───── Data excerpts ─────

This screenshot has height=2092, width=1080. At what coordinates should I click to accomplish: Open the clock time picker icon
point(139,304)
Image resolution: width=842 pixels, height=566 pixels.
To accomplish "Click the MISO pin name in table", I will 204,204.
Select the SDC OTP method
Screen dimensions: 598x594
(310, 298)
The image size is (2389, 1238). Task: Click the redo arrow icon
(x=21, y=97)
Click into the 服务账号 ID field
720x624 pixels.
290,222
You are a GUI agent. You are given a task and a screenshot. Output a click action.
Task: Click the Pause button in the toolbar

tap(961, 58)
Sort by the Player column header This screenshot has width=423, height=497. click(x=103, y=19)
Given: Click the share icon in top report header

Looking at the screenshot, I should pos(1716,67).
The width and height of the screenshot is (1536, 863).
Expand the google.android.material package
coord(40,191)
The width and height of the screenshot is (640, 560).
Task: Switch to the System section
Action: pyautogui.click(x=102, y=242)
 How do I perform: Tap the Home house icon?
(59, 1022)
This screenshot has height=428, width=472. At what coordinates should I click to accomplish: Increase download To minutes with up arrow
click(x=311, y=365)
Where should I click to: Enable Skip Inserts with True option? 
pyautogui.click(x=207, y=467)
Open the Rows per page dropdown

─────

*Description of the task:* Can you recast the lines of the items, starting at the line containing "This screenshot has height=428, width=472." and ending at the last line of the items, both included, as a numbered list with any blank lines left out?

*Correct output:*
1. This screenshot has height=428, width=472. At what coordinates should I click to accomplish: Increase download To minutes with up arrow
2. click(x=311, y=365)
3. Where should I click to: Enable Skip Inserts with True option? 
4. pyautogui.click(x=207, y=467)
5. Open the Rows per page dropdown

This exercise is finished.